> [ФРАГМЕНТ СТРАНИЦЫ]:
-*-

# Форум 1С > Общие вопросы по 1С - Предприятие >  Закончилась лицензия 1С v.7.7

## Megalex

Может кто подскажет что делать. 
Сторонняя фирма в далеком прошлом поставила 1С 7.7 с конфигурацией "Моя бухгалтерия" от компании "Дельта-Софт" (Беларусь). Сейчас программа пишет постоянно "Истек срок лицензии". Пробовал поставить заново 1С чистую и в нее загрузить базу данных эту по новому, снова пишет "Истек срок лицензии". Я как бы сильно не разбираюсь в 1С, но решить по долгу работы обязан, может кто поможет дельным советом что и куда нажать, или что скачать?

----------


## AndyPanda

Ну, это сообщение точно не от ядра 1С. Значит оно где-то в конфигурации.Все зависит от того, как защищена данная конфигурация, просто паролем или криптомодулем. Если паролем, то расковырять - утилит в инете хватает, найти место, где данное сообщение выдается.оно наверняка привязано было к какой-то дате. Проанализировать, что в эту дату должно было произойти, может обновление какое обязана была фирма установить, а может просто не заплатила авторам или бывшему программисту, и это типа мести им.....ну, и либо убедить их сделать всё по-путю, либо, нарушив авторские права, удалить эту блокировку из текста(ну или перевести дату блокировки). Если программа защищена криптопровайдером, то тут всё намного сложнее...придется отслеживать и менять в шестнадцатиричном виде...а это уже не тривиально и вам скорее всего не по силам...Пробуйте, если ничего не выйдет, могу попробовать помочь....но не бескорыстно, к сожалению....холявщиков и так на моей шее хватает...

-*-

> [СТРОКИ ДАННЫХ]:
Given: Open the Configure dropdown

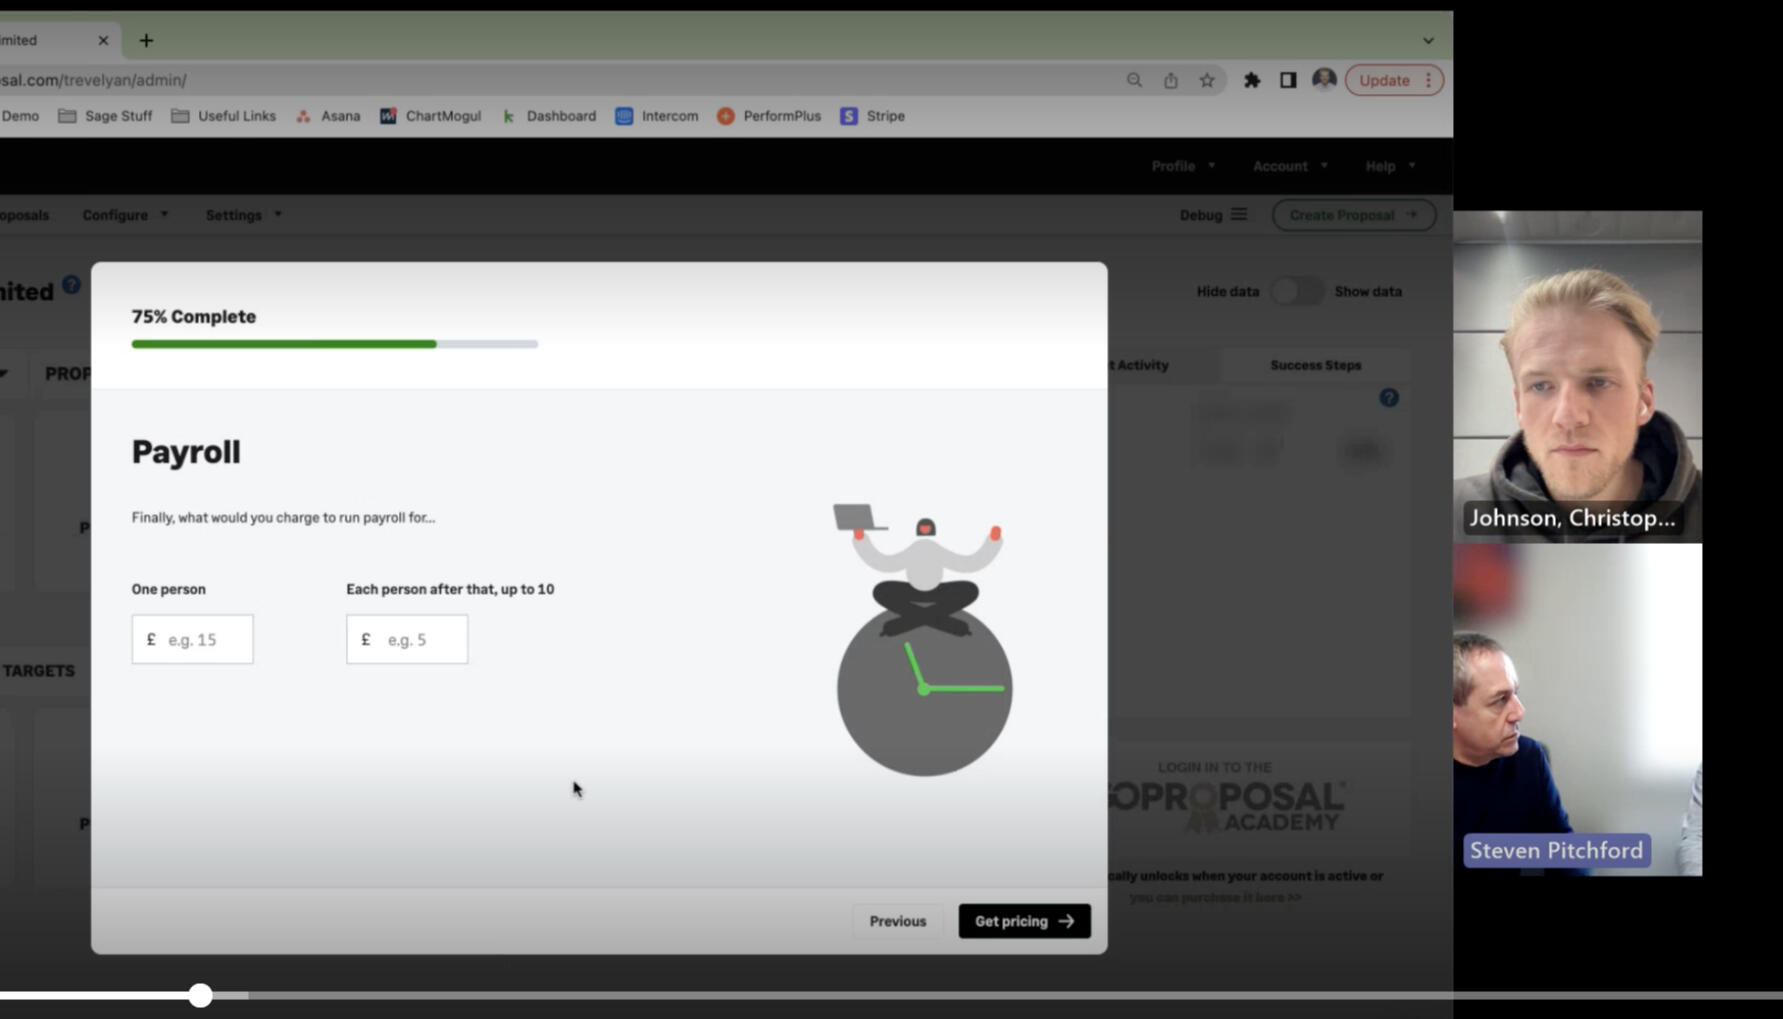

-*-

> [ЗАДАНИЯ И УПРАЖНЕНИЯ]:
(a) Ответьте на вопросы по ветке форума.
(i) Какая конфигурация была установлена и от какой компании?
(ii) Какое сообщение постоянно выдает программа?
(iii) Какие два способа защиты конфигурации называет AndyPanda?
(b) Перескажите в виде списка абзац ветки форума, начинающийся словами «Ну, это сообщение точно не от ядра 1С», сохранив его основные факты.
(c) Процитируйте из ветки форума отрывок от слов «Может кто подскажет» до слов «или что скачать?» включительно.

> [РЕШЕНИЯ ПО ЗАДАНИЯМ]:
(a)
(i) Конфигурация «Моя бухгалтерия» от компании «Дельта-Софт» (Беларусь).
(ii) «Истек срок лицензии».
(iii) Пароль или криптомодуль.

(b)
- Сообщение выдает не ядро 1С, а конфигурация.
- Дальнейшие действия зависят от способа защиты конфигурации: паролем или криптомодулем.
- Если конфигурация защищена паролем, ее можно вскрыть утилитами из интернета. Затем нужно найти место, где выдается сообщение. Скорее всего, оно привязано к какой-то дате.
- Следует выяснить, что должно было произойти в эту дату. Возможно, фирма была обязана установить обновление. Возможно также, что она не заплатила авторам или бывшему программисту.
- Дальше есть два пути. Можно убедить их сделать всё по-хорошему. Можно и, нарушив авторские права, удалить блокировку из текста или перевести ее дату.
- При защите криптопровайдером задача намного сложнее: придется отслеживать и менять данные в шестнадцатеричном виде, что, скорее всего, окажется не по силам.
- Если ничего не выйдет, автор ответа готов попробовать помочь, но не бесплатно.

(c)
Может кто подскажет что делать. 
Сторонняя фирма в далеком прошлом поставила 1С 7.7 с конфигурацией "Моя бухгалтерия" от компании "Дельта-Софт" (Беларусь). Сейчас программа пишет постоянно "Истек срок лицензии". Пробовал поставить заново 1С чистую и в нее загрузить базу данных эту по новому, снова пишет "Истек срок лицензии". Я как бы сильно не разбираюсь в 1С, но решить по долгу работы обязан, может кто поможет дельным советом что и куда нажать, или что скачать?